Look at him. Hermione peered up from behind her quill. A small smile spread across her face. What was it about him? Out of Hermione's 15-going-on-16 years of living, there has not been one memeber of the human race who could make her stomach feel as if she was diving on a broomstick just by absent mindedly running his hand through his hair...who could make her turn 3 shades of red by just lookingher way, even it if it was just to tell her that she'd left her transfiguration essay on the table last night and he would return it to her promptly after he was finished...proof reading it... who could make her slip temporarily into the mindset of that of some...giggly girl like Lavender Brown of Parvati by the mere touch of his hand against her arm... no one except..

"Ron! Your falling alseep again!!" Hermione sighed. "Honestly... how can you expect me to finish this essay when I keep having to wake you up every 15 seconds?!?"

Ron groaned in agony. "This is torture Hermione! Absolute agony! This ought to be outlawed you know! This...this homework rubbish! It's cruel and unusual punishment! Honestly..."

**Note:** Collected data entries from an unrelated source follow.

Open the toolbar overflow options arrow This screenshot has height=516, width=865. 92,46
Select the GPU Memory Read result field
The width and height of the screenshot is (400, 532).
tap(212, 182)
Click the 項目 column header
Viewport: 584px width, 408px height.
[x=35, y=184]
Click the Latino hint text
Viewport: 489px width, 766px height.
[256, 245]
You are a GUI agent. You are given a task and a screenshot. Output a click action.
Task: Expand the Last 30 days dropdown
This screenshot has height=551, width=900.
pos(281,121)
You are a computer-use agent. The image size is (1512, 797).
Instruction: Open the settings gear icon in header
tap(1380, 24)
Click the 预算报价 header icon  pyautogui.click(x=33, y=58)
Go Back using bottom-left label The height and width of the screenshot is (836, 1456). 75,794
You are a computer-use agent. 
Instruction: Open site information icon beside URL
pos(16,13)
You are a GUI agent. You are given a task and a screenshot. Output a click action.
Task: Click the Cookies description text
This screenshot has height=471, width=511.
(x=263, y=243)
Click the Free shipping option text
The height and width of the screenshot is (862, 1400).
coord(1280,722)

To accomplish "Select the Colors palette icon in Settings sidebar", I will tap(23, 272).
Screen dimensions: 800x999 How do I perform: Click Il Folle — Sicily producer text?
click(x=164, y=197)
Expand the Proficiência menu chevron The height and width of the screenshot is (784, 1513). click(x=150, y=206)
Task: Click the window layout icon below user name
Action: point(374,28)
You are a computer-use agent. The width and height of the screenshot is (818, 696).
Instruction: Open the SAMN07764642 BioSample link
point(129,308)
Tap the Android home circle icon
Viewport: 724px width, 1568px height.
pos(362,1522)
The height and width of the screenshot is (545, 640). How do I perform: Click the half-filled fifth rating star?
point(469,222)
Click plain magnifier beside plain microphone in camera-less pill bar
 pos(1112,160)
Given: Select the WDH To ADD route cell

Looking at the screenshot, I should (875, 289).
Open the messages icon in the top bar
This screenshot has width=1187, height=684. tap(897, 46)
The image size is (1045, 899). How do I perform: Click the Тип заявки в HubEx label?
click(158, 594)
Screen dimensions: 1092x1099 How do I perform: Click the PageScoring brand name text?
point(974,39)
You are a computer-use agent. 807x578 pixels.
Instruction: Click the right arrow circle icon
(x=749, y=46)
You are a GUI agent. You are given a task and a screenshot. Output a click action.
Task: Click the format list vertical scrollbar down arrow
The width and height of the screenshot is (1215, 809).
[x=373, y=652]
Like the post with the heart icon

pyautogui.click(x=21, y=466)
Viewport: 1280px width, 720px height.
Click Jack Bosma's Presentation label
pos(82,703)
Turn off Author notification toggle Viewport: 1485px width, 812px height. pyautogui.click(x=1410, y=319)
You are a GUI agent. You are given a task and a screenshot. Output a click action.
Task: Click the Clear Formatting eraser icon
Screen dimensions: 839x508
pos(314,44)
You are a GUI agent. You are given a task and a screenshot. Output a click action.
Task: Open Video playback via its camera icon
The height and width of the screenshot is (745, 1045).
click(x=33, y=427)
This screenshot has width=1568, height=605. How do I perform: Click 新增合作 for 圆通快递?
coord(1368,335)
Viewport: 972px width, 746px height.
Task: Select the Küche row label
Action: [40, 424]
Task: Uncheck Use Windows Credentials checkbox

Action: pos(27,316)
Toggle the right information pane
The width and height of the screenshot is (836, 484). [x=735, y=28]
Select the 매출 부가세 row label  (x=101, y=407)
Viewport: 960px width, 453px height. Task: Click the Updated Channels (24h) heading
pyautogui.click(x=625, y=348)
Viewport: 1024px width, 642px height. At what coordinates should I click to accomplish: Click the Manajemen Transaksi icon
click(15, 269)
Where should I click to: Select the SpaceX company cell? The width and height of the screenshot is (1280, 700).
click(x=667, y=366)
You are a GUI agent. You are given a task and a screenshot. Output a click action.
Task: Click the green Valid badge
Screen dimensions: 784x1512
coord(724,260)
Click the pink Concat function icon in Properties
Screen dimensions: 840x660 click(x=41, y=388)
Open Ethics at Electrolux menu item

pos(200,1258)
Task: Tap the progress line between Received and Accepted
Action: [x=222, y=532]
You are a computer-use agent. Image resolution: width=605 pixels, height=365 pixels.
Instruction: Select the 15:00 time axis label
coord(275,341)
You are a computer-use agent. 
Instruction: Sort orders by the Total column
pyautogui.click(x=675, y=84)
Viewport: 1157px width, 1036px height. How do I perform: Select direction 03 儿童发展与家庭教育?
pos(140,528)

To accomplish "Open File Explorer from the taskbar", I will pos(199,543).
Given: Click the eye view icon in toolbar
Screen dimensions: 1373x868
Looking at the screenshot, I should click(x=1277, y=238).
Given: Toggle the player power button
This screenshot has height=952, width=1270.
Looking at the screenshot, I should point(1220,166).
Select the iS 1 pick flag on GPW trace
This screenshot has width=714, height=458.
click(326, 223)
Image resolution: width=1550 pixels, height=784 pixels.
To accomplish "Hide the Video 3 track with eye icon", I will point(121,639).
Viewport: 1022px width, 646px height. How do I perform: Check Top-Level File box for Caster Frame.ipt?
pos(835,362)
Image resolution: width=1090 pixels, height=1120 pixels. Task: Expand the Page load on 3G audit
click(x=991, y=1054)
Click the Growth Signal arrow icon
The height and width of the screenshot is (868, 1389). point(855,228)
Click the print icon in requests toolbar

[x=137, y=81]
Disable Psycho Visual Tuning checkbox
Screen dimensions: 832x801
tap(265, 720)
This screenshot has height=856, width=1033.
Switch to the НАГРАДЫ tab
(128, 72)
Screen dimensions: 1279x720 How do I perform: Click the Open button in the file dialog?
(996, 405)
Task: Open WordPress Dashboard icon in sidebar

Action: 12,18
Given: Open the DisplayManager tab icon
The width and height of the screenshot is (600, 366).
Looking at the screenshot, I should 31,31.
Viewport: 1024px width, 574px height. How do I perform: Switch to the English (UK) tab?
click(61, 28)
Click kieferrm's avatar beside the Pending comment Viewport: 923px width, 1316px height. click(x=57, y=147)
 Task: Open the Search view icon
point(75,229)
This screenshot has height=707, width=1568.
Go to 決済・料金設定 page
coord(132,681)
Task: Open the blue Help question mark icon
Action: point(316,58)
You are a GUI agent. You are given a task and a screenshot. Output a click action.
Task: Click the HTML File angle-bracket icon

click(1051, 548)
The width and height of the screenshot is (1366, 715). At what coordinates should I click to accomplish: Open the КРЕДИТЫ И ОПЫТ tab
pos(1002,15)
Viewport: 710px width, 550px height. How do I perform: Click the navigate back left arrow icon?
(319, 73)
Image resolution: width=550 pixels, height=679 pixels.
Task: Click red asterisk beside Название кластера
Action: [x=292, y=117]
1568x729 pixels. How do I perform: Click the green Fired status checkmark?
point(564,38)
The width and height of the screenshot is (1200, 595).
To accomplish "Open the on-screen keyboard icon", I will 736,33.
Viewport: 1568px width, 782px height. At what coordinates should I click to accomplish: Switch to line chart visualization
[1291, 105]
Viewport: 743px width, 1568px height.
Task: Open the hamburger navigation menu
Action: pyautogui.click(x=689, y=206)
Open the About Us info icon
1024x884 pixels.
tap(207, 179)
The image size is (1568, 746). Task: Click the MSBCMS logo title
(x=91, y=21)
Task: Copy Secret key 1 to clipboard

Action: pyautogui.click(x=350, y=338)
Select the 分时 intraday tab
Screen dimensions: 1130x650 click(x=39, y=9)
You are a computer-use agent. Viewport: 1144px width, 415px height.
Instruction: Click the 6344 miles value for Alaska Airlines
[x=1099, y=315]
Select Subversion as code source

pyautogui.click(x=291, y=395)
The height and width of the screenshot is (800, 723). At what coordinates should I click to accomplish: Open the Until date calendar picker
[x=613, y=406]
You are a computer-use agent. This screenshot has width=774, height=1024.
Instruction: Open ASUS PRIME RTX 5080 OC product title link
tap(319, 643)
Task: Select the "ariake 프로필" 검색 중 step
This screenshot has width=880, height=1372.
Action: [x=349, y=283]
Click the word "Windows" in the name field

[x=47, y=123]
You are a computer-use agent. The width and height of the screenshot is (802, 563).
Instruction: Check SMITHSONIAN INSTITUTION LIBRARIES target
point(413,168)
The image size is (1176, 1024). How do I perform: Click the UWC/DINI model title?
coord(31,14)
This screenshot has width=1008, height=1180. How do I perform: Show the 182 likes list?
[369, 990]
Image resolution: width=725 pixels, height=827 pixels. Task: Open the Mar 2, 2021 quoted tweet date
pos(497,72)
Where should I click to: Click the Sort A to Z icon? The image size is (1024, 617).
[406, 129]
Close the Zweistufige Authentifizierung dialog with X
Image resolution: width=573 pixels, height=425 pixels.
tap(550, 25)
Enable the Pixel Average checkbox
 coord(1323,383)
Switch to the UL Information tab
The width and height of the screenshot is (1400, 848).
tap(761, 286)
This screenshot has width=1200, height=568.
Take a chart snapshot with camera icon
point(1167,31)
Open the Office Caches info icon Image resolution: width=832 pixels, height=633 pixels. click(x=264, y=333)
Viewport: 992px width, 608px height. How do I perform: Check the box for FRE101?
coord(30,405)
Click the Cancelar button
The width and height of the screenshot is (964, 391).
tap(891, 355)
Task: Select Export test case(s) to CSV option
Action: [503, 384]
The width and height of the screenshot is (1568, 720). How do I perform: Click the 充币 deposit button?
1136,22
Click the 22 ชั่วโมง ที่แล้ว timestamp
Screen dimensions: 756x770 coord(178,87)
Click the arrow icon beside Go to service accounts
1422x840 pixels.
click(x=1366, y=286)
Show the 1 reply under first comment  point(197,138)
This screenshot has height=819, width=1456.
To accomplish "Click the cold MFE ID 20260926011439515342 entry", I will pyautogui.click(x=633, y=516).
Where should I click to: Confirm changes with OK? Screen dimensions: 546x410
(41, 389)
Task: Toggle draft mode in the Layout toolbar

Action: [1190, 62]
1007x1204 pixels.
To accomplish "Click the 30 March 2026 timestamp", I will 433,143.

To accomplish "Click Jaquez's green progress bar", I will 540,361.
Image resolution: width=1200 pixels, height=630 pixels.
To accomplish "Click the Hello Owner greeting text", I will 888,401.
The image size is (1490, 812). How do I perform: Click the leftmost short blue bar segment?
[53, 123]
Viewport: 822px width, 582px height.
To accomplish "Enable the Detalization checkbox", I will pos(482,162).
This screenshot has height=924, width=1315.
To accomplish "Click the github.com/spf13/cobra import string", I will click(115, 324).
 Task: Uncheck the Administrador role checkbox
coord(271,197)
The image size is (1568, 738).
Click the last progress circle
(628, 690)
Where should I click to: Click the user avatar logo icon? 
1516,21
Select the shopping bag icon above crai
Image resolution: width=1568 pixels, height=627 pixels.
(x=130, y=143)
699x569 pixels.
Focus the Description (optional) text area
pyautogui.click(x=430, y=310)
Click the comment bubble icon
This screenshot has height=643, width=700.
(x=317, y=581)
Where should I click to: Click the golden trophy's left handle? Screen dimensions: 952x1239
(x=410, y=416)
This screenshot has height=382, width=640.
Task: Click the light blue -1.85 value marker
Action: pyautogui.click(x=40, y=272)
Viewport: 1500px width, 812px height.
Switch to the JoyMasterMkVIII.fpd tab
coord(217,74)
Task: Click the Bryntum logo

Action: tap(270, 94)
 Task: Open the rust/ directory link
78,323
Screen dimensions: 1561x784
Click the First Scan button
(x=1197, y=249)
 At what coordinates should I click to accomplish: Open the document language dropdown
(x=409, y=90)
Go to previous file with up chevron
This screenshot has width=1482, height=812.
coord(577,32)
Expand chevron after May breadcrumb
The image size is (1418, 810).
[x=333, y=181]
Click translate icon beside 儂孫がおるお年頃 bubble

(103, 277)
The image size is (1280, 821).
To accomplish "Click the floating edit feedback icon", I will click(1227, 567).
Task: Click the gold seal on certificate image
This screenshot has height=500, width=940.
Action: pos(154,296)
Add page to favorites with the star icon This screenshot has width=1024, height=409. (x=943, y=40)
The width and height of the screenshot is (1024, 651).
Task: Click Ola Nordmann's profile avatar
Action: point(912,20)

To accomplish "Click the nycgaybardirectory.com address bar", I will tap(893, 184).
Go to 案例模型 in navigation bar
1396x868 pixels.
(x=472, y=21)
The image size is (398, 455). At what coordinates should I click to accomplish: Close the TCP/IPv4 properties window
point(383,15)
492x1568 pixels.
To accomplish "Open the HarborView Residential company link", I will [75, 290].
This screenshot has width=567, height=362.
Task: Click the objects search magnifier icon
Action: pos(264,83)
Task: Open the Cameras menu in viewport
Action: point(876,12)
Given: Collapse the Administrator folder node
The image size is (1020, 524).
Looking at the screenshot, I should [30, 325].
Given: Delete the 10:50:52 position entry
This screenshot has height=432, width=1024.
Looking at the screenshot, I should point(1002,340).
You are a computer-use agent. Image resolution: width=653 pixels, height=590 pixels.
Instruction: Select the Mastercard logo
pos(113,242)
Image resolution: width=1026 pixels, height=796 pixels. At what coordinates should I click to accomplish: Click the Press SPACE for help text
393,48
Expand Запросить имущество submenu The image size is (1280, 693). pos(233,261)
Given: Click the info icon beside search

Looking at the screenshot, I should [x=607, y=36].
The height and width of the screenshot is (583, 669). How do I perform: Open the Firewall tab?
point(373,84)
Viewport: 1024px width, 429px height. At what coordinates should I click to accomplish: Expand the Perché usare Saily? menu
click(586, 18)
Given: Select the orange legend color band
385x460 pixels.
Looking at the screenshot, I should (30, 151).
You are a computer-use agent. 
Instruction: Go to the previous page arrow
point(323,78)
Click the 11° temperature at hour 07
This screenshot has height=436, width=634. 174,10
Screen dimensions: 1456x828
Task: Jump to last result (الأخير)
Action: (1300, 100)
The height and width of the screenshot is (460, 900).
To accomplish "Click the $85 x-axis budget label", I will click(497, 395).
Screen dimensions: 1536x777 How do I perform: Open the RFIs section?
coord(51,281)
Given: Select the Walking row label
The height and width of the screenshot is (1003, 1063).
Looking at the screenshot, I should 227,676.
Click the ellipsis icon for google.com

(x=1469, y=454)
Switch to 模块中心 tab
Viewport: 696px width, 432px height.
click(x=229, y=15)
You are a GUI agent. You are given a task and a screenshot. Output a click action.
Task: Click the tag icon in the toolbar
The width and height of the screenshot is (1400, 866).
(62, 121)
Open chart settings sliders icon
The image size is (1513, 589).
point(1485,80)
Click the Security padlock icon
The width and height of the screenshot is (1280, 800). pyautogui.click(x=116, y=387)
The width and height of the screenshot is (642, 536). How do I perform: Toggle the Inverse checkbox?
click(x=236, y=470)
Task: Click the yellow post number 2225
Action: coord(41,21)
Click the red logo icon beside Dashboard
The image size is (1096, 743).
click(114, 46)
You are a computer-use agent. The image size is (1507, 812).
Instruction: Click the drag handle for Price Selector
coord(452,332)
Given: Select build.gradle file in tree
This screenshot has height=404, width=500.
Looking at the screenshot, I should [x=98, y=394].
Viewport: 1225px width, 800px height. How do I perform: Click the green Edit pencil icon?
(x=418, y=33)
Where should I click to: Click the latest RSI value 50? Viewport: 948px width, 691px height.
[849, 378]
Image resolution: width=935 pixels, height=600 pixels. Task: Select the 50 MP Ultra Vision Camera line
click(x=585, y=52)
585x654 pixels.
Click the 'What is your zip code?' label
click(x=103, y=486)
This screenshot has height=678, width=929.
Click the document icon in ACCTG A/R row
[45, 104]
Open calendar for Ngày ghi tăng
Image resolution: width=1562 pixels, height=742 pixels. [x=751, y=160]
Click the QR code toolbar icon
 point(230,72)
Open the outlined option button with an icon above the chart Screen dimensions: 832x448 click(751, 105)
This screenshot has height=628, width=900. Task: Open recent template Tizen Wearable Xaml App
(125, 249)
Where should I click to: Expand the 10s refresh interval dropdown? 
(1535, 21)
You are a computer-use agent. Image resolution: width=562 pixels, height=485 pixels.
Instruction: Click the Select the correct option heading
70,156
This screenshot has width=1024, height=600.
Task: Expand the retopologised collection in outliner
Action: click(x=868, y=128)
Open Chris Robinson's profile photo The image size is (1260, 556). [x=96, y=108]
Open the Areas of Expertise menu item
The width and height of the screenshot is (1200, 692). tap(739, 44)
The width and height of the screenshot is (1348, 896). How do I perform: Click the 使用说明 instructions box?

"Well you know, no one forced to wait until last minute to start your homework. And its not punishment.. Professor McGonagal gave you plenty of time to do it. It's really not her fault you choose to spend you time nicking food from the kitchens and...and..."

Hermione searched for the right words to describe Ron's absurd anticts and his dismal studying habits... but then she got lost in his blue eyes... his perfectly touseld red hair... his-

Get a hold of your self Hermione!!

"My goodness," Ron said in a fakley astonished voice. "Has Hermione Granger, the Queen of Comebacks, The Princess of Pointed Remarks, and The Warrior of Words actually failed to complete one of her hourly lectures about what a prat I am, or how I could be so much more if I just applied my self? Or how I-"

"Ron."

"Yes?"

"Shut up"

"Ahh.. there she is. I knew it was too good to be true."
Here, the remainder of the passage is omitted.